Task prompt - Make an exact copy of the entries that come next.

*** Opening Data records ***

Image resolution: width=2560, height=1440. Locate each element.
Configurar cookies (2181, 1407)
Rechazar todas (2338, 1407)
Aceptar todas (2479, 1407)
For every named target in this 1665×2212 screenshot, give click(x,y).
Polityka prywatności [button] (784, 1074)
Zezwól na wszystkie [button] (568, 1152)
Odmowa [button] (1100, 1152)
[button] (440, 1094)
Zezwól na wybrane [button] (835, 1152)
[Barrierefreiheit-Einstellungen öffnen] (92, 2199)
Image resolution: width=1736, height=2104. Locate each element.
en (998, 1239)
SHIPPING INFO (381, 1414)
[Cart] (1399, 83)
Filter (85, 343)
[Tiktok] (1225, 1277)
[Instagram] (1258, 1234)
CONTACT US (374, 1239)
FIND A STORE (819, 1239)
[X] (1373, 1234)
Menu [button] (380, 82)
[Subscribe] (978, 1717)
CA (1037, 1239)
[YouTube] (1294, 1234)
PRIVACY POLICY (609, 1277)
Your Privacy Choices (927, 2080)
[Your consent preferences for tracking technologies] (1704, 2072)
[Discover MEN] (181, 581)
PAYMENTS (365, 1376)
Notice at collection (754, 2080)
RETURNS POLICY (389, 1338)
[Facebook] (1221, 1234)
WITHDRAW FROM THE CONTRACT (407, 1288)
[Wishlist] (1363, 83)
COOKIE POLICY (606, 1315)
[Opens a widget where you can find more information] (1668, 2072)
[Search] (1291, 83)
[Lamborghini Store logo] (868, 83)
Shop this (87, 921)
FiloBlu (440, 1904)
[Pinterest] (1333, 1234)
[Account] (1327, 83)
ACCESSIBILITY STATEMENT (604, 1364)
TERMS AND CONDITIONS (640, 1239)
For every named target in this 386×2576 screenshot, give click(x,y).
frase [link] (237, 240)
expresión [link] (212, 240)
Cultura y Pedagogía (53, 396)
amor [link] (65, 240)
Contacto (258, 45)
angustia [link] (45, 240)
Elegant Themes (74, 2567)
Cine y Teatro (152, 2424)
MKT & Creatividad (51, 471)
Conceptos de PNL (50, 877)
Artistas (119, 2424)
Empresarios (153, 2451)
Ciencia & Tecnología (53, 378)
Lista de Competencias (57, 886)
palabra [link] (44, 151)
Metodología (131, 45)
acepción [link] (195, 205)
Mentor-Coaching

*** Closing Data records ***

Expected answer -
Image resolution: width=2560, height=1440. Locate each element.
Configurar cookies (2181, 1407)
Rechazar todas (2338, 1407)
Aceptar todas (2479, 1407)
For every named target in this 1665×2212 screenshot, give click(x,y).
Polityka prywatności [button] (784, 1074)
Zezwól na wszystkie [button] (568, 1152)
Odmowa [button] (1100, 1152)
[button] (440, 1094)
Zezwól na wybrane [button] (835, 1152)
[Barrierefreiheit-Einstellungen öffnen] (92, 2199)
Image resolution: width=1736, height=2104. Locate each element.
en (998, 1239)
SHIPPING INFO (381, 1414)
[Cart] (1399, 83)
Filter (85, 343)
[Tiktok] (1225, 1277)
[Instagram] (1258, 1234)
CONTACT US (374, 1239)
FIND A STORE (819, 1239)
[X] (1373, 1234)
Menu [button] (380, 82)
[Subscribe] (978, 1717)
CA (1037, 1239)
[YouTube] (1294, 1234)
PRIVACY POLICY (609, 1277)
Your Privacy Choices (927, 2080)
[Your consent preferences for tracking technologies] (1704, 2072)
[Discover MEN] (181, 581)
PAYMENTS (365, 1376)
Notice at collection (754, 2080)
RETURNS POLICY (389, 1338)
[Facebook] (1221, 1234)
WITHDRAW FROM THE CONTRACT (407, 1288)
[Wishlist] (1363, 83)
COOKIE POLICY (606, 1315)
[Opens a widget where you can find more information] (1668, 2072)
[Search] (1291, 83)
[Lamborghini Store logo] (868, 83)
Shop this (87, 921)
FiloBlu (440, 1904)
[Pinterest] (1333, 1234)
[Account] (1327, 83)
ACCESSIBILITY STATEMENT (604, 1364)
TERMS AND CONDITIONS (640, 1239)
For every named target in this 386×2576 screenshot, give click(x,y).
frase [link] (237, 240)
expresión [link] (212, 240)
Cultura y Pedagogía (53, 396)
amor [link] (65, 240)
Contacto (258, 45)
angustia [link] (45, 240)
Elegant Themes (74, 2567)
Cine y Teatro (152, 2424)
MKT & Creatividad (51, 471)
Conceptos de PNL (50, 877)
Artistas (119, 2424)
Empresarios (153, 2451)
Ciencia & Tecnología (53, 378)
Lista de Competencias (57, 886)
palabra [link] (44, 151)
Metodología (131, 45)
acepción [link] (195, 205)
Mentor-Coaching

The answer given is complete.